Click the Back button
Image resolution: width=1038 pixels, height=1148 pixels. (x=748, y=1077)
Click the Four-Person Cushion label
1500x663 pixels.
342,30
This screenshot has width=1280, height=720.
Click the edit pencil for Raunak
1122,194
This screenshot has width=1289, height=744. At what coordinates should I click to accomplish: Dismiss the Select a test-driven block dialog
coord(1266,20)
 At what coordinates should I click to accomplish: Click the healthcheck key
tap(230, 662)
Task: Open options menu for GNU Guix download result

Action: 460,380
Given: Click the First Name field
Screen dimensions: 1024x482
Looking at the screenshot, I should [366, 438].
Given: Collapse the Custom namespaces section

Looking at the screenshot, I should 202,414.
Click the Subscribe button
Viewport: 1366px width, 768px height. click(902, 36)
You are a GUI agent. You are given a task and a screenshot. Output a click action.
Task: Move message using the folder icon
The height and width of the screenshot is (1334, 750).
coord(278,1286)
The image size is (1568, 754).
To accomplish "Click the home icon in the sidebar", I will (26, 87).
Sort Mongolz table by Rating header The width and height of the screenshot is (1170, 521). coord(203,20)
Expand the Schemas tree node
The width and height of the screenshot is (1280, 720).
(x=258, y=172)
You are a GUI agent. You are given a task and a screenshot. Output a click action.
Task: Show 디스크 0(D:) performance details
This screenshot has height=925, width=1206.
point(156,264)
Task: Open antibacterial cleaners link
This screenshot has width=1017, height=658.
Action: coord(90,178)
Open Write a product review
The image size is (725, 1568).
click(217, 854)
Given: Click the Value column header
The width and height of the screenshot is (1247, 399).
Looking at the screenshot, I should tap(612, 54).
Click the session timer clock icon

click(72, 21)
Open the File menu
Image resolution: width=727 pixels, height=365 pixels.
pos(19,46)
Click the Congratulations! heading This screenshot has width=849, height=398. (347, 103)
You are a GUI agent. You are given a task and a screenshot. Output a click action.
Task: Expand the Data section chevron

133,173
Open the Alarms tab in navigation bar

+++++

Top to bottom, set down the whole listing exactly.

• _YOUR SOLUTION_
Click the Back button
Image resolution: width=1038 pixels, height=1148 pixels. (x=748, y=1077)
Click the Four-Person Cushion label
1500x663 pixels.
342,30
This screenshot has width=1280, height=720.
Click the edit pencil for Raunak
1122,194
This screenshot has width=1289, height=744. At what coordinates should I click to accomplish: Dismiss the Select a test-driven block dialog
coord(1266,20)
 At what coordinates should I click to accomplish: Click the healthcheck key
tap(230, 662)
Task: Open options menu for GNU Guix download result

Action: 460,380
Given: Click the First Name field
Screen dimensions: 1024x482
Looking at the screenshot, I should [366, 438].
Given: Collapse the Custom namespaces section

Looking at the screenshot, I should 202,414.
Click the Subscribe button
Viewport: 1366px width, 768px height. click(902, 36)
You are a GUI agent. You are given a task and a screenshot. Output a click action.
Task: Move message using the folder icon
The height and width of the screenshot is (1334, 750).
coord(278,1286)
The image size is (1568, 754).
To accomplish "Click the home icon in the sidebar", I will (26, 87).
Sort Mongolz table by Rating header The width and height of the screenshot is (1170, 521). coord(203,20)
Expand the Schemas tree node
The width and height of the screenshot is (1280, 720).
(x=258, y=172)
You are a GUI agent. You are given a task and a screenshot. Output a click action.
Task: Show 디스크 0(D:) performance details
This screenshot has height=925, width=1206.
point(156,264)
Task: Open antibacterial cleaners link
This screenshot has width=1017, height=658.
Action: coord(90,178)
Open Write a product review
The image size is (725, 1568).
click(217, 854)
Given: Click the Value column header
The width and height of the screenshot is (1247, 399).
Looking at the screenshot, I should tap(612, 54).
Click the session timer clock icon

click(72, 21)
Open the File menu
Image resolution: width=727 pixels, height=365 pixels.
pos(19,46)
Click the Congratulations! heading This screenshot has width=849, height=398. (347, 103)
You are a GUI agent. You are given a task and a screenshot. Output a click action.
Task: Expand the Data section chevron

133,173
Open the Alarms tab in navigation bar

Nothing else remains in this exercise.